# What you will do
Write out everything from the line containing "You are a computer-use" down to the end of the records, omitting the pictures.

▽

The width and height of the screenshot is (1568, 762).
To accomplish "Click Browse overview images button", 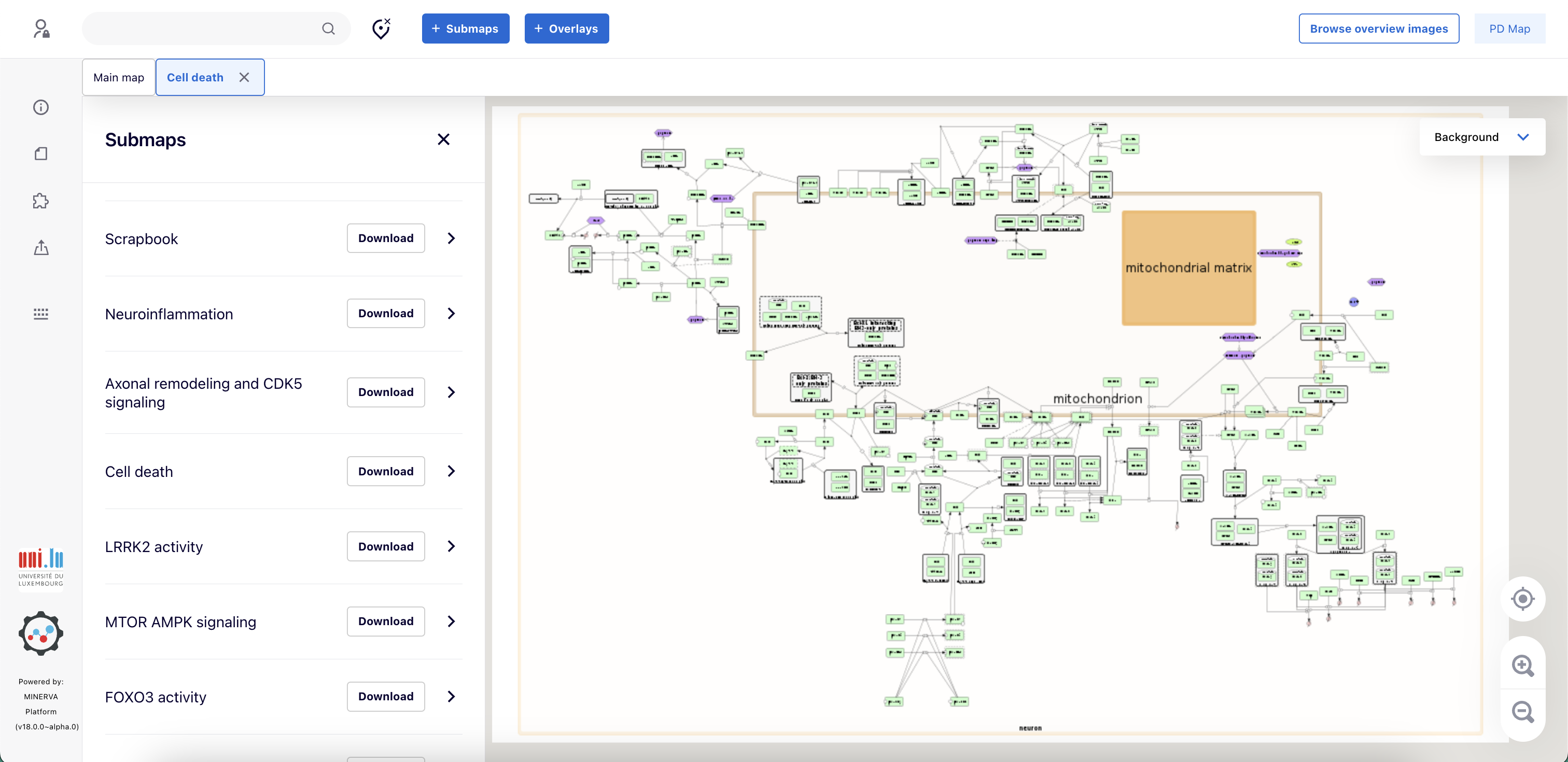I will pyautogui.click(x=1378, y=29).
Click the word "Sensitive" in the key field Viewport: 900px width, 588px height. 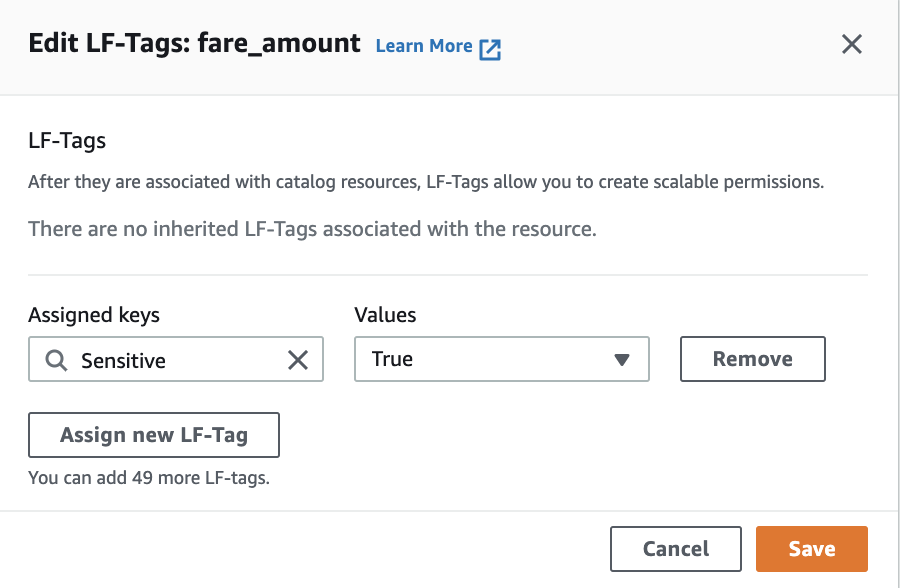tap(123, 360)
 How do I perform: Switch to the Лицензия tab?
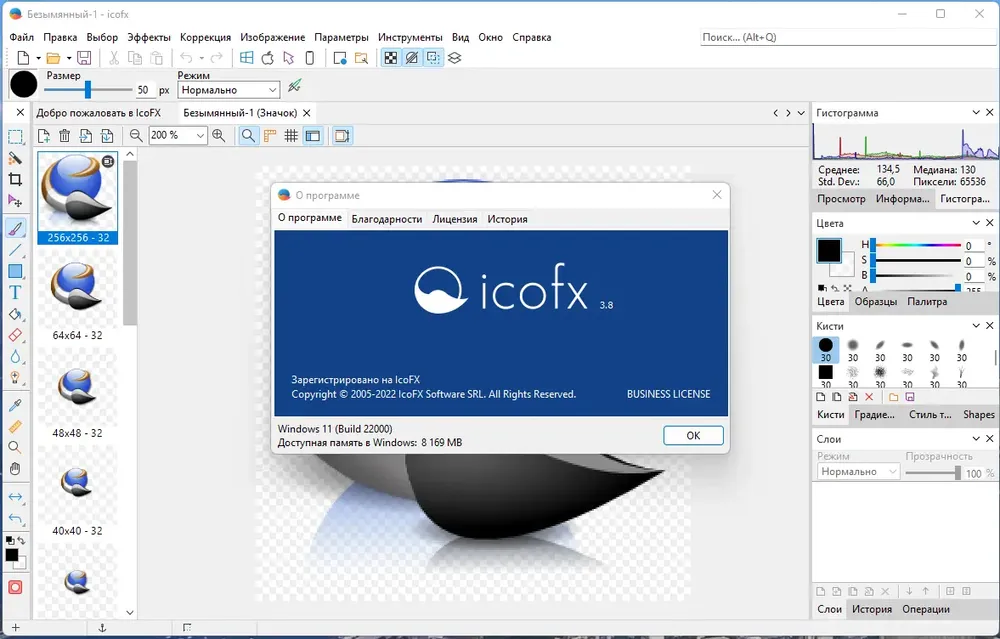[455, 219]
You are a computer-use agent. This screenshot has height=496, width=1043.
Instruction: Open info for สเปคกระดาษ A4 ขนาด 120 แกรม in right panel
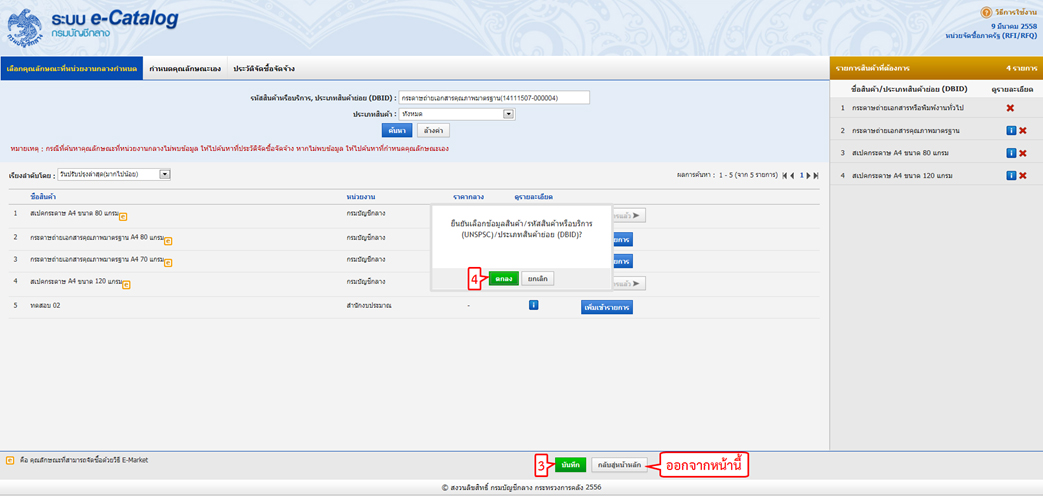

△

# Answer
You are a computer-use agent. This screenshot has height=496, width=1043.
Instruction: Open info for สเปคกระดาษ A4 ขนาด 120 แกรม in right panel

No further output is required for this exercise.